▶ **TASK TO CARRY OUT**: Copy out every line below that contains the string "point". Case counts.

▶ **RECORDS SHOWN**:
"""

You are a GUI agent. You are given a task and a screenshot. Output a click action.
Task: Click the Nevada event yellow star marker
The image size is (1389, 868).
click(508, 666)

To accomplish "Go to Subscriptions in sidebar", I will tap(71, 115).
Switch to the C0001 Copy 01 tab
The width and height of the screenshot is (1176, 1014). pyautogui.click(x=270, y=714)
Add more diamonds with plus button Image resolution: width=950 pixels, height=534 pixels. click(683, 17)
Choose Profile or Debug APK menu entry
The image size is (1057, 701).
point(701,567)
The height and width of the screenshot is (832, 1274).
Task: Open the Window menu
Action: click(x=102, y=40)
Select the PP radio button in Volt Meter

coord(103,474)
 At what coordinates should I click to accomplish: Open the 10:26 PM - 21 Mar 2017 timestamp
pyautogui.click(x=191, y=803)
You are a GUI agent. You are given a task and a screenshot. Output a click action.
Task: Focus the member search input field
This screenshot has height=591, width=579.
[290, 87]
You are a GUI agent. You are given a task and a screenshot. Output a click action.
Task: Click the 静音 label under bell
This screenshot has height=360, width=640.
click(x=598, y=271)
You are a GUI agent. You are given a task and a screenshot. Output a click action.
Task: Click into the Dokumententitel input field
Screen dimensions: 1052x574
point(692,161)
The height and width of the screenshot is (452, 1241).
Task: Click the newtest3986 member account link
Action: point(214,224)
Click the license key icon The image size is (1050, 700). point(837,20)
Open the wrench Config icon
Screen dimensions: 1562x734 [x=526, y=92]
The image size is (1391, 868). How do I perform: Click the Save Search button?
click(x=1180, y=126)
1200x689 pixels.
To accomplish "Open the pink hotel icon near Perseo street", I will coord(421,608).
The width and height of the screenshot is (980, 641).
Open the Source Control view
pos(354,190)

"""

▶ **RESULT FOR THIS EXERCISE**:
point(701,567)
point(692,161)
Action: point(214,224)
Click the license key icon The image size is (1050, 700). point(837,20)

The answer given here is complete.